# Canadian and belly bacon, with Pops brine



## bacon_crazy510 (Feb 17, 2018)

I'm lucky to have a "restaurant supply" store near me, and I scored a membership card from the former owner of the business I work for. They always have pork at great prices, and always have most cuts in stock.

Today I bought a 11 pound pork belly for $2.81 per pound, and a 10 pound pork loin for $1.66 per pound. Not bad at all!!!

So, I started 2 different batches of bacon. I cut the loin into 3 manageable pieces, as well as the belly. I made "Pop's" brine, full strength substituting maple sugar for brown; I also added a few tablespoons of the "black forrest" seasoning recipe found on this forum. I injected the loin with a portion of cure mixed with maple syrup, and put them, along with 2 sections of the belly into the brine bucket. I'm planning on a 14 day cure. (I've use this method for loin bacon recently ... it turned out FANTASTIC ... THANKS POPS!!)

The 3rd section of belly I decided to use Tender Quick to cure. I weighed the section and measured the appropriate amount of TQ. I mixed in 2 tablespoons of "black forrest" seasoning, and massaged it all into the belly. I placed the belly in a large ziplock bag, along with the rest of the cure mix, and then slathered a coating of honey on the belly. Man, was that a messy affair!

I'm planning on smoking the honey cured belly with cherry wood next weekend, and the loin bacon and other belly bacon with a mix of maple and cherry. Due to pork and honey covered hands, I only got pictures of the final result .... here they are.


----------



## pops6927 (Feb 17, 2018)

bacon_crazy510 said:


> I'm lucky to have a "restaurant supply" store near me, and I scored a membership card from the former owner of the business I work for. They always have pork at great prices, and always have most cuts in stock.
> 
> Today I bought a 11 pound pork belly for $2.81 per pound, and a 10 pound pork loin for $1.66 per pound. Not bad at all!!!
> 
> ...




You are entirely welcome!


----------



## SmokinAl (Feb 18, 2018)

Great start!
Al


----------



## gmc2003 (Feb 18, 2018)

Looks great. Keep us updated.

Chris


----------



## bacon_crazy510 (Feb 18, 2018)

Question .....



 pops6927
 ... do you, if ever, "overhaul" the meats in the brine? Last time I moved them all around after 3 days. Have you found that necessary, or am I overthinking it? (thanks in advance!!!)


----------



## bacon_crazy510 (Feb 18, 2018)

Also, a note to anyone who might try coating their "soon-to-be-dry-cured bacon" in honey:

There is no need to slather the honey all over. It is messy as heck. And this morning, I saw that the meat put off enough liquid that it distributed the honey all on its own.

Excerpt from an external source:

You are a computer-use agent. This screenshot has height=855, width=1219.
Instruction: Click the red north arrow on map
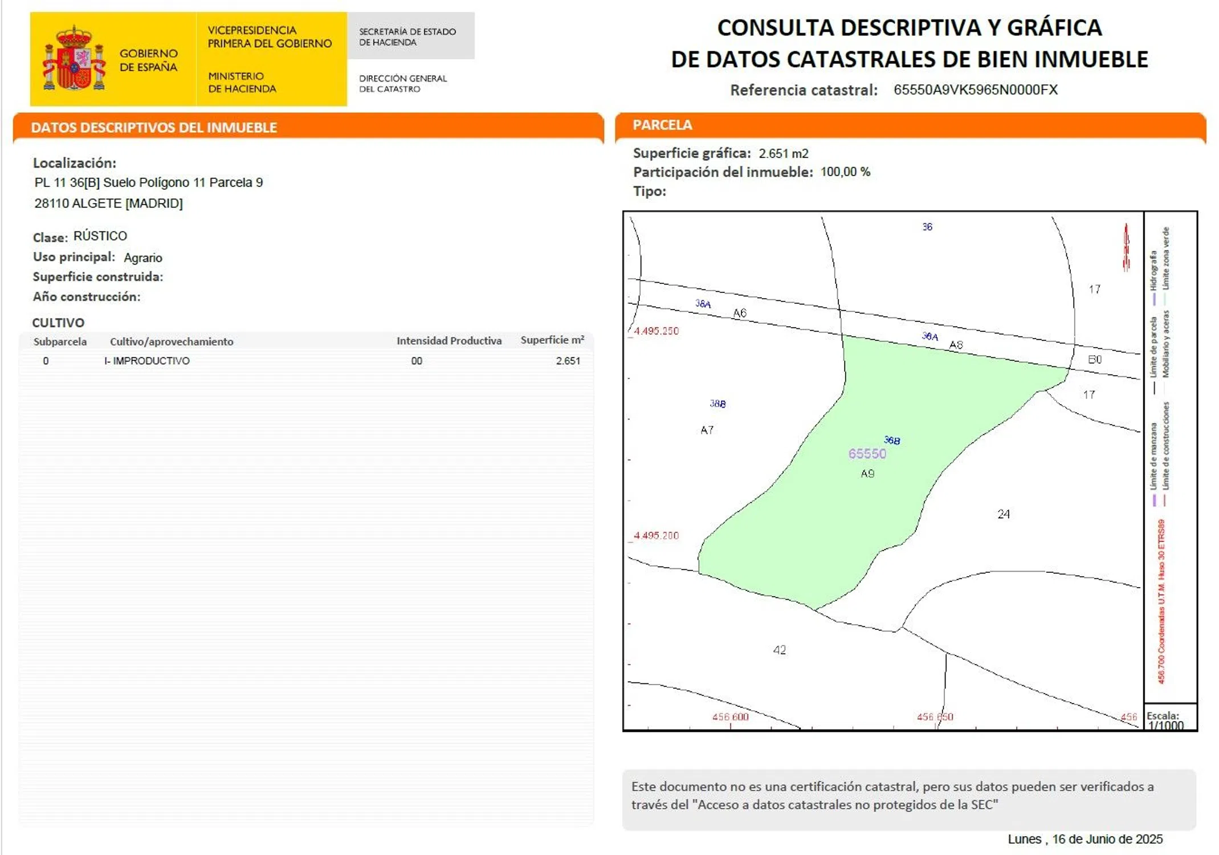(1126, 248)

If I try this again, next time I'l just squeeze the honey on like ketchup on a hotdog, and let the curing process do the rest.


----------



## bacon_crazy510 (Feb 25, 2018)

I posted it in another thread, but I figured I post it here too. Here is the result a 9 hour smoke with cherry and maple wood.


----------



## bacon_crazy510 (Mar 3, 2018)

Here we are .... 2 weeks later. I pulled the pork loin from the brine, washed them, dried them, tied them, and seasoned them with the black forrest rub.

Tomorrow morning at 0:dark30 I'll start cold smoking it with a 50/50 mix of cherry and maple.


----------